Depuis quelques années, de nombreuses initiatives existent en Belgique pour soutenir les pratiques artistiques des personnes ayant un handicap intellectuel. “Chez nous, les animateurs d’ateliers viennent du milieu artistique. Ce ne sont pas des éducateurs ou assistants sociaux, comme c’est souvent le cas en France. Cela peut davantage découler sur des choses plus abouties”, assure Véronique Malmendier, coordinatrice de l’ASBL Zone-Art, situé à Verviers. C’est dans ce Centre d’Expression et de Créativité que s’est créé Chevalier Surprise en 2017, sous l’impulsion du musicien Rémi Rotsaert (Balimurphy, Dalton Télégramme), qui a, depuis, quitté la formation.
Sensation de bien-être
Omega, fan d’Aya Nakamura et du rappeur Ninho, et Julien qui écoute plutôt Patrick Bruel ou Kendji Girac, se sont donc retrouvés à faire du punk explosif. “Le rock procure une sensation de bien-être et de relâchement”, assure Julien. Pour Jéremy Alonzi, le genre permet de se comprendre plus facilement, ne pas trop réfléchir, se laisser aller. “C’est un genre qui met davantage en avant l’énergie que le fait d’essayer de bien faire ou de vouloir faire quelque chose de beau”, soutient David D’Inverno. Leur premier album, Morceau de Bravoure, publié l’année dernière, a été enregistré dans le local des deux musiciens.
Sur scène, les deux chanteurs exultent, occupent l’espace avec aisance, interagissent avec le public. “Moi je veux vous dire que, quand je monte sur scène, ça me rend bizarre et timide. J’essaie de me sentir à l’aise devant tout le monde. J’essaie de me détendre”, assure Omega, qui se perd parfois dans ses phrases quand il répond aux questions. Julien confie avoir été très stressé lors des premiers concerts. “Je n’avais pas regardé les gens, j’étais fort gêné. Maintenant, j’assume. J’assume mon rôle de star ! On est des stars !” “Ouais, ça c’est vrai, on est des superstars à 100 % !”, renchérit son camarade.

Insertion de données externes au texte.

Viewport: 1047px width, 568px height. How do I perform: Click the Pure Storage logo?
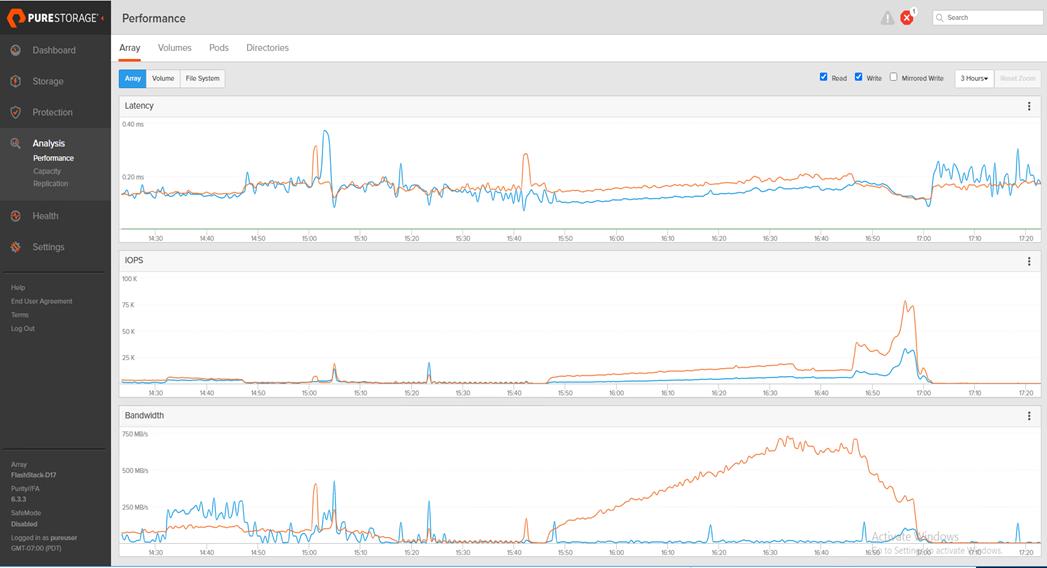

Ils viennent d’enchaîner des dates à Tours et Lille et passeront ce vendredi au Botanique pour la finale du concours Du F. Dans le Texte (avec Blue Davis, Mathieu Teissier et Leila Lachterman), avant d’assurer la première partie de l’artiste française Rebeka Warrior.
Pas de posture
Pour Jérémy Alonzi, Omega et Julien sont les personnes les plus adaptées à la scène. “Ils sont justes. Ils sont normaux. Pour des tas de groupes, ce ne sont que des poses. Même quand certains s’adressent au public, tout est calculé, enfermé, emprisonné. Eux, c’est juste.” Jéremy et David préfèrent leur laisser la place et se mettre à leur service. “Omega a une grande sensibilité musicale, c’est lui qui dirige sur pas mal de morceaux”, expliquent-ils. “Si je lève un doigt, ça veut dire qu’il faut faire plus fort”, répond l’intéressé.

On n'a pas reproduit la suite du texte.